Hi, Ria, let's take some questions from the chat. Ok. Are there more of methodist techniques? Are there?
Ok. Yeah, there's a ton more for coming. OK. What kind of methodologies in terms? Sorry. So what kind of methodologies techniques are you using to co create with a customer? Um So my favorite one is to do a design session with a customer, right? Where first you do some interviews and you understand if the customer has a particular problem. So the products I build are in the legal space, right? So let, let's say the issue is the customer, say this part of of contracting or drafting a contract is very difficult, right?

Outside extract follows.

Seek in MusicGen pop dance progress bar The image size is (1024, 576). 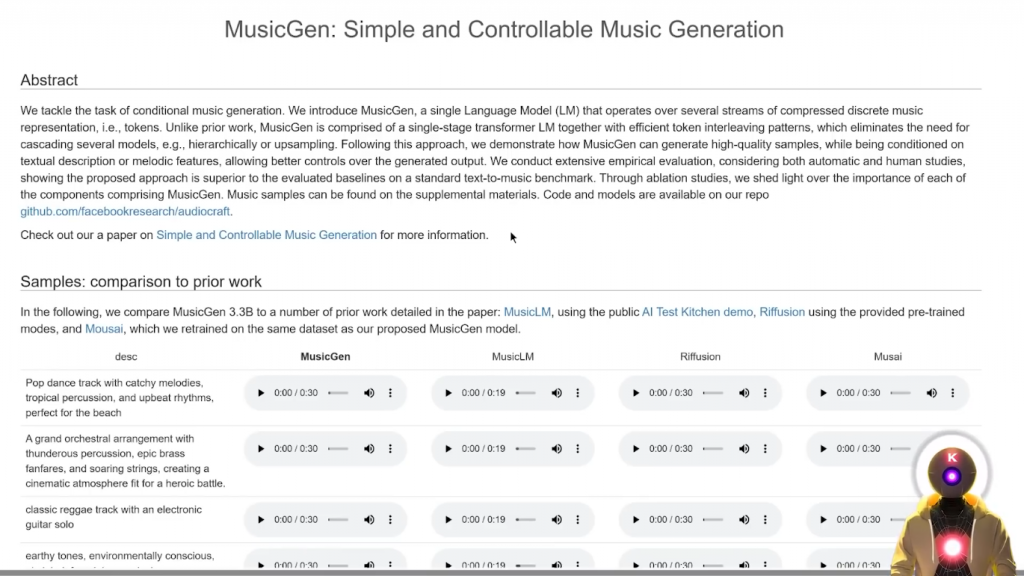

We're, we're struggling with that. So you do some preliminary interviews to sort of understand or hear them describe that problem in their own words. And then the next thing I like to do. So then you take that back, you sketch that out. You're like here's our understanding of your problem and then you have a cosign workshop with the partner with the um customer where you say let's look at your problem. Let's talk about what the main challenges are in this sort of design thinking and then what could be an ideal outcome, you know, what would be the, the end state that would work for everyone. And then you sort of prioritize within that to have the customer say if you did this thing, this would help me the most or if you, um you know, if we could have a better integration here that would make our, our life so much better. And so I think it's really, you know, getting out there and white boarding it with customers since the pandemic, we've been using Nero a lot to do it virtually with customers, but it's really getting in the room with them and charting it out and talking about the biggest problems and the biggest impact from solving those problems.

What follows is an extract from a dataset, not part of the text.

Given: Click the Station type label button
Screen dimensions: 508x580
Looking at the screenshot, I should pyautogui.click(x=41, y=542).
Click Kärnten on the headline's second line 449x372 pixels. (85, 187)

Like what problem could, what could, what should you prioritize in terms of solving? Have you had any failures? And what was the biggest lesson? Oh my God, tons of failures. Um And I think for me, the biggest lesson, especially like sort of growing up, you know, in school, like I was always an a student, always got good feedback and I, I thought that failure was not acceptable, right? If you failed at something that was some sort of reflection on you or like a uh a weakness in you and then you learn that you actually, you just, nobody is perfect. You have to fail at things. It's just the, the laws of probability, things are gonna go wrong. And so that I think was my first big learning is getting comfortable or accepting the fact that I'm gonna fail because that, that was, that didn't come natural to me. And I don't know that it comes natural to anybody. And then the second one is all right. So if I failed, what do I do with this? Right? Anything that comes down to, I have to learn something from this failure, right? Because if you're not learning from the failure, you're gonna continually repeat that. And so that's sort of why retros are helpful with a group, but you should even do a retro with yourself like that meeting I had didn't go well.

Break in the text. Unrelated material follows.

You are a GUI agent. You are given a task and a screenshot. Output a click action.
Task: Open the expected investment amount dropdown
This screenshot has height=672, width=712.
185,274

Why do I feel like it didn't go well and think about it and sort of reflect on yourself, like, what was I not prepared was the other side sort of, did they have different expectations? You just sort of really figure out, you know, with yourself, what you could have, what you could do better or differently in, in that situation. Do we have any more questions coming in? Thanks to everyone who is um chatting in and participating. I really appreciate that
fantastic presentation. I love how masterful you're moderating the chat. This interaction with our audience is fantastic and I can totally relate about the failure and I think that we should get more comfortable with the failure and also reflect on it.
Yeah, absolutely.
Thank you. Thank you. Great presentation.
Yeah, my pleasure. Thanks for having me and enjoy the rest of the conference everyone.